Agent Loops
Ship improvements while you sleep. Agent loops are GPTDiff's killer feature—a simple
while truepattern that turns one-off fixes into continuous, autonomous code improvement.
| Without Agent Loops | With Agent Loops |
|---|---|
| Manual code reviews | Automated 24/7 scanning |
| Reactive bug fixes | Proactive issue detection |
| Weekend tech debt sprints | Continuous improvement |
| One change per prompt | Hundreds of changes overnight |
Real Results: Test Coverage Overnight
The Setup: A Python project with sparse test coverage. Run this loop before bed:
while true; do
gptdiff "Add missing test cases for uncovered functions" --apply
sleep 10
done
8 Hours Later:
| Metric | Before | After |
|---|---|---|
| Test files | 3 | 14 |
| Test cases | 18 | 127 |
| Functions with tests | 12% | 71% |
| Edge cases covered | ~5 | 40+ |
Each cycle, GPTDiff identified the next untested function, wrote appropriate test cases, and moved on. No manual intervention required.
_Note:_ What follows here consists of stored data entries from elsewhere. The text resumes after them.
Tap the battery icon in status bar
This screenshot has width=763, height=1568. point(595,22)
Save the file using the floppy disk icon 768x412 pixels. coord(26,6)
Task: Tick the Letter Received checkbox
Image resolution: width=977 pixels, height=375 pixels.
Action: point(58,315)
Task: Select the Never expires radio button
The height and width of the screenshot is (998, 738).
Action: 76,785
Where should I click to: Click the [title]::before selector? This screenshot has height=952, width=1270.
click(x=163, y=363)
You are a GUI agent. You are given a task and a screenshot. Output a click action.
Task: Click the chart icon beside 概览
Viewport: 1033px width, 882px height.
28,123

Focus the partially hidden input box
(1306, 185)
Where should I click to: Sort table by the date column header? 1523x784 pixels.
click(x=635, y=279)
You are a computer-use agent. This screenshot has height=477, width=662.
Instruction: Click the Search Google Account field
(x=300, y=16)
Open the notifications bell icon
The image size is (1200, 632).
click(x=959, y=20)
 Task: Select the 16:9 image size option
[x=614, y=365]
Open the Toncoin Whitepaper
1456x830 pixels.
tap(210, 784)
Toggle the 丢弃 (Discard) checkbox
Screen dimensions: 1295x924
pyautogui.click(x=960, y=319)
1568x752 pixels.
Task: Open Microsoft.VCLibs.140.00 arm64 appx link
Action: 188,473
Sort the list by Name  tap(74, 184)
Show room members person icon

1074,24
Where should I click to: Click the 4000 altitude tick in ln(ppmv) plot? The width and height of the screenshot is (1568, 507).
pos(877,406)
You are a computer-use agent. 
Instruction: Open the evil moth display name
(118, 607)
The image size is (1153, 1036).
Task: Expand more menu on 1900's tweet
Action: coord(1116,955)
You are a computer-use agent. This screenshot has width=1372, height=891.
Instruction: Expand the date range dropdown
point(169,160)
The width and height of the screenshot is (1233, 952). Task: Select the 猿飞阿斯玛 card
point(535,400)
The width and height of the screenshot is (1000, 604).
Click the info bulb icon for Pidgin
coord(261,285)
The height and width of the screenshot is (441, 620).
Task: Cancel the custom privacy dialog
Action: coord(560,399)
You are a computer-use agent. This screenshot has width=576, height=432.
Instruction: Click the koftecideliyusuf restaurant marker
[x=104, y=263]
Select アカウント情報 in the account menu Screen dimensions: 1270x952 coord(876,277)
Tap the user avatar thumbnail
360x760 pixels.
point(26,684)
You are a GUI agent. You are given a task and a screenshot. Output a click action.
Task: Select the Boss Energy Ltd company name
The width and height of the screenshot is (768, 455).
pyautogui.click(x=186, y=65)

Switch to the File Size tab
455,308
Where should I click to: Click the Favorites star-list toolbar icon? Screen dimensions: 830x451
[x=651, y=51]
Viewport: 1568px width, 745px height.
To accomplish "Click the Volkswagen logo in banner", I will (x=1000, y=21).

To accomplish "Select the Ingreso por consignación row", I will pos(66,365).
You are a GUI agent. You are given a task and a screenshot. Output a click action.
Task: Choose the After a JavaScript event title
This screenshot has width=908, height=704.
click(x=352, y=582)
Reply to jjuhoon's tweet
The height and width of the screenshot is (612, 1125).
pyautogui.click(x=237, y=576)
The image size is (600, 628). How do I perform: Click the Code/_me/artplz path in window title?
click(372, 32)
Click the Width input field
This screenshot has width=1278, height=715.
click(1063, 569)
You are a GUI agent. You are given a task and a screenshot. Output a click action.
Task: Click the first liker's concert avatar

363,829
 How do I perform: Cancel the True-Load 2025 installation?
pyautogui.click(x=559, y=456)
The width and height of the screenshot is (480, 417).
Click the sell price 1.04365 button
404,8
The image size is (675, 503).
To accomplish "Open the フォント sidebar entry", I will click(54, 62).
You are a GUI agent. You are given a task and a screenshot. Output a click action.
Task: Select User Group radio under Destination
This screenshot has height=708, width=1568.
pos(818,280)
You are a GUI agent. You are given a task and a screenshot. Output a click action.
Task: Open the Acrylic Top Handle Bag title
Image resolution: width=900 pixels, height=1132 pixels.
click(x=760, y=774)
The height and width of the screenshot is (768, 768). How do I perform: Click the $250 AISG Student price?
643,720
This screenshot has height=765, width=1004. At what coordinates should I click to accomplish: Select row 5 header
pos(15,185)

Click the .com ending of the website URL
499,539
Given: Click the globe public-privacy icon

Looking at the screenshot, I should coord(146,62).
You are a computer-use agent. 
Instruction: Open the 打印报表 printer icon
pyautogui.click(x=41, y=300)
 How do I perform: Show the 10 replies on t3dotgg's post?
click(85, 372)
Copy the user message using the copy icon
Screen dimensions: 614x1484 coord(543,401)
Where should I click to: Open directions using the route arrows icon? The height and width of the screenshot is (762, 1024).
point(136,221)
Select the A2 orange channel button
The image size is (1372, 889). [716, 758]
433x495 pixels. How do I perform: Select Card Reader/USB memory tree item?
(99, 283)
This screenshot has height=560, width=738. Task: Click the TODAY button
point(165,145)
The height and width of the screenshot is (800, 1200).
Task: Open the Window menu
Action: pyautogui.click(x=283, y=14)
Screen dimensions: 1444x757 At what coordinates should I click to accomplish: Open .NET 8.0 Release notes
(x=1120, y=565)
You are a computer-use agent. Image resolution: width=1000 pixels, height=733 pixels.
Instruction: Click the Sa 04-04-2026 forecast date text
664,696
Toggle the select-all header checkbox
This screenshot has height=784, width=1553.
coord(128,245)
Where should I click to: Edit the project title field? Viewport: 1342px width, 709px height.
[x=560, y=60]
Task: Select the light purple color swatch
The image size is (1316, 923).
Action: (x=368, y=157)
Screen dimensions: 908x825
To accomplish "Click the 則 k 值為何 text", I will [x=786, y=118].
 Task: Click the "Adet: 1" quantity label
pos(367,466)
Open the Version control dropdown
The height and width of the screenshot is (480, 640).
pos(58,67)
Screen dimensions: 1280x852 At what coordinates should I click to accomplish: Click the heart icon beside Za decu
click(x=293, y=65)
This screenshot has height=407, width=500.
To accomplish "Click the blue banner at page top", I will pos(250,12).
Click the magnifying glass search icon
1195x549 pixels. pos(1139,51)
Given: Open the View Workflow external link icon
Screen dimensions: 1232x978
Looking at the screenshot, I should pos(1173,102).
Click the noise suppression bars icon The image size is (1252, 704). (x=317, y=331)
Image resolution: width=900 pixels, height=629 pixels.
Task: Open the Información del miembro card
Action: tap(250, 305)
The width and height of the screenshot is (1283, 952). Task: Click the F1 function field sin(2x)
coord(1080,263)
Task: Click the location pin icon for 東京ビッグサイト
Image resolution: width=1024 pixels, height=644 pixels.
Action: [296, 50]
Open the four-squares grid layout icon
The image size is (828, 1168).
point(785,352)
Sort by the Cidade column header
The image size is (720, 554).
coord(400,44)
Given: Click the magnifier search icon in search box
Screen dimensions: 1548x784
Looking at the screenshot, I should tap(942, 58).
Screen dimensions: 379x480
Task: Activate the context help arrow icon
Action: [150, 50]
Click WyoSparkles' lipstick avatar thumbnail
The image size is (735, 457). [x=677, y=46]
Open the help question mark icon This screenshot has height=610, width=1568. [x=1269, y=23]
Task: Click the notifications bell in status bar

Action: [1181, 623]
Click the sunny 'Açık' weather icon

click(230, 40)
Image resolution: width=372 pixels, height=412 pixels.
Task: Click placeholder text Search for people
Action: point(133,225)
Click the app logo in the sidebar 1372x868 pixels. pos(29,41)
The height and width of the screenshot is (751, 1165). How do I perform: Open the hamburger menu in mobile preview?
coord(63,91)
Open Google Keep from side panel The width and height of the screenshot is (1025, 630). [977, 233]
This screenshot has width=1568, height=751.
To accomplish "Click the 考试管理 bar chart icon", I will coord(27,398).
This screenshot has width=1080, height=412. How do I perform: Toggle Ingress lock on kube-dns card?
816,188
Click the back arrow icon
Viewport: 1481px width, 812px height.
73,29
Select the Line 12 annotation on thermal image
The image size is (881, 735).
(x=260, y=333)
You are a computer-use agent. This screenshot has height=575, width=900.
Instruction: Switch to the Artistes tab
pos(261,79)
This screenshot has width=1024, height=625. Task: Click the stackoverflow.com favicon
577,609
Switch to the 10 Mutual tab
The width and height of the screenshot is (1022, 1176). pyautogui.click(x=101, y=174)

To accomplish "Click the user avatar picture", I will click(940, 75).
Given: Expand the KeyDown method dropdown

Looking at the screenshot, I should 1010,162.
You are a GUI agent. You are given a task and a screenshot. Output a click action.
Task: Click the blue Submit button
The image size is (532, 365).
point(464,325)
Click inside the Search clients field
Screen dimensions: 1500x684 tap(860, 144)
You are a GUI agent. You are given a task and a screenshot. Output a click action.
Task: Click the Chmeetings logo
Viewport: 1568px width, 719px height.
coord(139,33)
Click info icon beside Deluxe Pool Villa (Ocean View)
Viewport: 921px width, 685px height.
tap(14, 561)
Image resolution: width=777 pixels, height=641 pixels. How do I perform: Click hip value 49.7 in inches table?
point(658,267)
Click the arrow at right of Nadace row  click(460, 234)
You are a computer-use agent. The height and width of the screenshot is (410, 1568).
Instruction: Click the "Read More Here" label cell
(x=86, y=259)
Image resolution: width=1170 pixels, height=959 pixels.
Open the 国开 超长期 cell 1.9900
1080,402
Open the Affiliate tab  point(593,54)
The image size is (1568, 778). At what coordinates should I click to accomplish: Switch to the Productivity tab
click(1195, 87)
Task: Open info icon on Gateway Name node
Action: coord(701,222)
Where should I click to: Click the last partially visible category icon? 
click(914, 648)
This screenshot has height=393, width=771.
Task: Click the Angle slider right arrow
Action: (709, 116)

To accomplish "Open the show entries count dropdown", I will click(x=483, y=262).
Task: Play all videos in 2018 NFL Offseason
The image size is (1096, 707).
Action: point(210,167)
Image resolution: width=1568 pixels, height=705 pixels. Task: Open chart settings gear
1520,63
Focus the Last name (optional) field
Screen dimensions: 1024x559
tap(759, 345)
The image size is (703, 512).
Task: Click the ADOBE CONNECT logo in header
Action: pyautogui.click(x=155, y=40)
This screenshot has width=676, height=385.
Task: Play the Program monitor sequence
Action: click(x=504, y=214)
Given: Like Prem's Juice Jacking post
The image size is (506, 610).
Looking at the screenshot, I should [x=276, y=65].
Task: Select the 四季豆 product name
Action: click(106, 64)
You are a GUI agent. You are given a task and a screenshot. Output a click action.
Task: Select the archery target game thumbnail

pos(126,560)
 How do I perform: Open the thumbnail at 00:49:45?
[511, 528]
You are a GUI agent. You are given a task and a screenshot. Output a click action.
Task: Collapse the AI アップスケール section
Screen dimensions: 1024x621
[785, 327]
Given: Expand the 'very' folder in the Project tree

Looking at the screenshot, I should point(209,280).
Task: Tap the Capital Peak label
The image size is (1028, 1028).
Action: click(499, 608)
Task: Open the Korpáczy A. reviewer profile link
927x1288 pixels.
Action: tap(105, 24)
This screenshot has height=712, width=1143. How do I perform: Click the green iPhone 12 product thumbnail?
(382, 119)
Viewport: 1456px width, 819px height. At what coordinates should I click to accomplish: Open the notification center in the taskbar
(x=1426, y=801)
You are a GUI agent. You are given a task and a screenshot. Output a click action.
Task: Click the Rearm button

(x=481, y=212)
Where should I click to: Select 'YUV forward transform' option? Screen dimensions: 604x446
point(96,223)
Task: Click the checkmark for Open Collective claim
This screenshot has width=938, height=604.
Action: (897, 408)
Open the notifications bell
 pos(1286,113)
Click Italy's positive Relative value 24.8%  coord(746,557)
Real Results: Security Hardening Sprint
The Setup: A Node.js API with authentication and database queries. Run this loop during a security sprint:
while true; do
gptdiff "Find and fix OWASP Top 10 vulnerabilities" \
--model deepseek-reasoner \
--apply
sleep 30
done
48 Hours Later:
| Vulnerability Class | Before | After |
|---|---|---|
| SQL injection risks | 8 | 0 |
| XSS vulnerabilities | 12 | 0 |
| Missing input validation | 23 | 2 |
| Hardcoded secrets | 3 | 0 |
Each cycle scanned for a different vulnerability pattern, applied fixes, and moved to the next issue. What would have taken a security consultant a week completed autonomously over a weekend.
AI-Powered Feedback Loops
Autonomous Code Improvement
Agent loops let GPTDiff work continuously on your codebase—finding issues, generating fixes, and applying them automatically. Each cycle makes your code better.
graph LR
A[Codebase] --> B(GPTDiff Analysis)
B --> C{Identify Improvement}
C --> D[Generate Patch]
D --> E[Apply Changes]
E --> F[Verify]
F --> A
Copy-Paste Starter
Run this tonight and check the results tomorrow:
while true; do
gptdiff "Find and fix the most obvious code quality issue" --apply
git add -A && git commit -m "Auto-improvement $(date +%H:%M)" 2>/dev/null
sleep 30
done
This loop automatically commits each improvement, giving you a clean history of what changed and when. Start with 30-second intervals; adjust based on your API limits.
Test Enhancement Recipes
Missing Test Case Detection
# Continuously analyze test coverage gaps
while :
do
gptdiff "Identify and add missing test cases for edge conditions" \
--apply \
--temperature 0.3
done
Improvements Per Cycle:
- Null input handling tests
- Boundary value validations
- Error state simulations
- Concurrent execution checks
Flaky Test Remediation
while true; do
gptdiff "Find and fix intermittent test failures by adding retries/cleanup" \
--model deepseek-reasoner \
--apply
done
Code Quality Automation
Tech Debt Reduction Loop
while true
do
# Prioritize worst code first
gptdiff "Refactor functions with high complexity scores" \
--apply \
--temperature 0.1
done
Security Hardening Daemon
while :; do
gptdiff "Find and fix OWASP Top 10 vulnerabilities" \
--apply \
--model deepseek-reasoner
done
Documentation Syncing
Code-Docs Alignment
while true;
do
gptdiff "Update documentation to match current implementation" \
--apply \
--temperature 0.5
done
Performance Optimization
while true; do
gptdiff "Identify and optimize slow database queries" --apply
done